I had the pleasure of watching 'Dragon Fist' today. It is one of Jackie's movies from the Lo Wei years. In fact one of the last Jackie made for Lo Wei. I stumbled across a bit of information the other day that I can't verify but it did come out of a Chinese Biography about Jackie so one assumes it to be fairly factual, which said that Lo Wei, after parting ways with Golden Harvest, had been black listed from making movies in Hong Kong by Golden Harvest which is why nearly all those movies were made in Taiwan or Korea. (It is also why Jackie signing with Golden Harvest was such a big deal at the time.)
'Dragon Fist' is a pleasant surprise, apart from being a little confusing in the beginning when you are not quite sure who is who, it warms up into quite a decent story with plenty of really good martial arts action.

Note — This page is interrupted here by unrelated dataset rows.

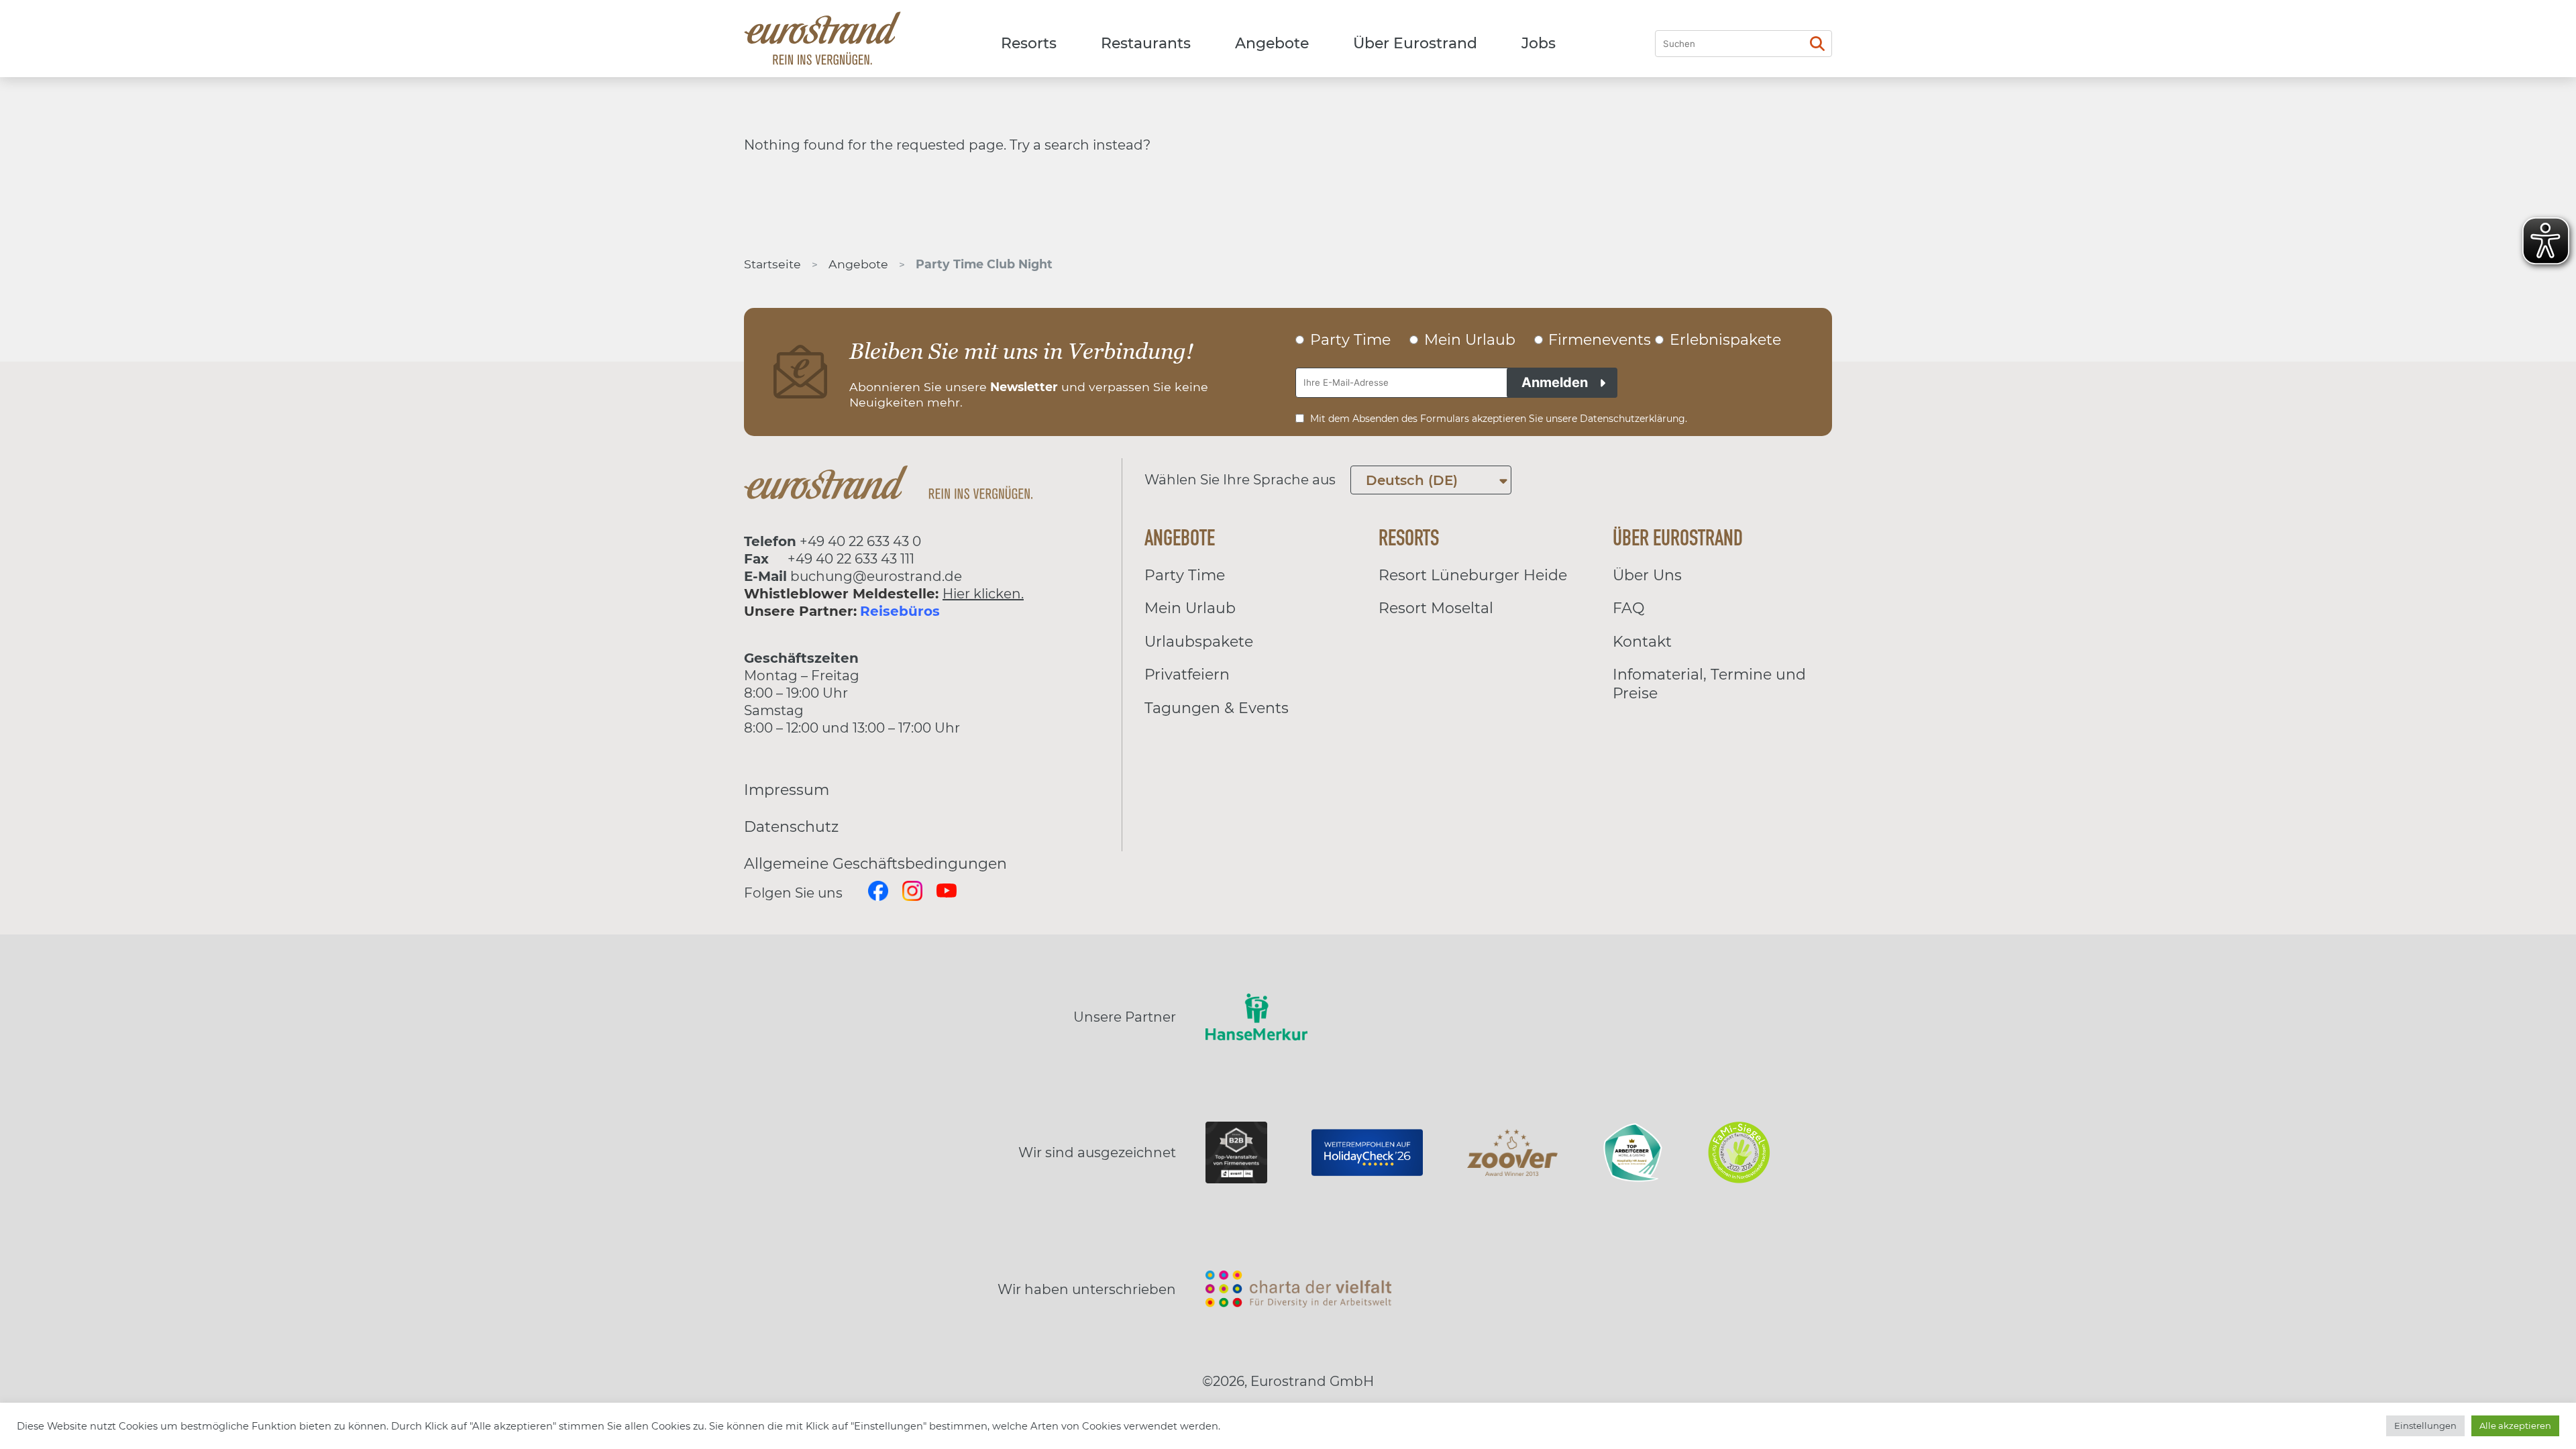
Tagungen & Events (1216, 708)
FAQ (1628, 608)
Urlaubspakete (1198, 642)
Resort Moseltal (1436, 608)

There is one scene during the final extended fight sequence that leaves me breathless at the trust shown by the actor/stuntman in Jackie's accuracy. Even making allowances for a little speeding up in the playback of the film Jackie is still punching the guy repeatedly 'in' the face at very high speed. One mistake and some one is VERY sore! Sometimes it is not so much the incredible choreography (one expects this from Jackie) or the amazing agility and accuracy (again this is just expected) or even the martial arts prowess (what can I say - this is Jackie we are talking about) but what does leave me completely amazed is the incredible trust fellow actors/stuntmen show in each others' skill. Mostly it is other actors trusting in Jackie's control but sometimes it is Jackie who trusts some one to thrust (theoretically) very sharp objects near his face and neck (swords, spears and other weapons).
While Jackie's later forays into the never seen before crazy stunts left audiences gasping personally for me what really leaves me gasping is not the sheer bravery (or should that be stupidity) required to jump from a building onto a rope ladder or slide 3 stories down a pole but the incredible physical mastery of one's body in Jackie's martial arts/fight choreography. And that one mostly sees in his earlier movies.
This one is actually one of the better ones. Many of Jackie's really early films you have to say (with some apology) to newcomers 'Well you watch them to just to watch Jackie'. But Drunken Fist doesn't have a bad story even if it is prone to what Jackie calls 'Why you look at me? Fight! Why you look at me again? Fight!' moments. Jackie is of course the good-guy hero who eventually saves the day (but not before quite a few people are dead and EVEN some at Jackie's hand - hmmm Shinjuku Incident was so NOT the first movie in which Jackie killed people in a movie).
It really has some brilliant fight scenes all choreographed by Jackie and you can recognise his hand in the fight sequences even when he is not actually in them.
I know that he says that he thought of choreographing many opponents coming at him at the same time for the first time in later movies (referencing Police Story I think) but I don't agree with him. Even as early this you can see him starting to develop the idea of multiple opponents at once. Although at this point when he does choreograph multiple opponents he is more evasive than actually fighting them. Even at the end of Fearless Hyena when he clearly takes on 3 sword wielding opponents at once, that portion of choreography is much more evasive than confrontational and when he does dispatch his opponents it is back to one-on-one fighting but one can see the thought developing in his choreography even this early on.
Although if one does compare the very realistic fighting multiple opponents he choreographed in Police Story with the almost ritualised 'dance' from Spiritual Kung Fu when he takes on a group of monks with staffs one has to agree with him that he did really only do a proper fight sequence much later on.
Anyway for those of you who haven't seen Dragon Fist some one has kindly uploaded it onto youtube. But again ... if possible please buy a legal copy - apart from anything else it is actually MUCH better than the fuzzy compressed files from youtube.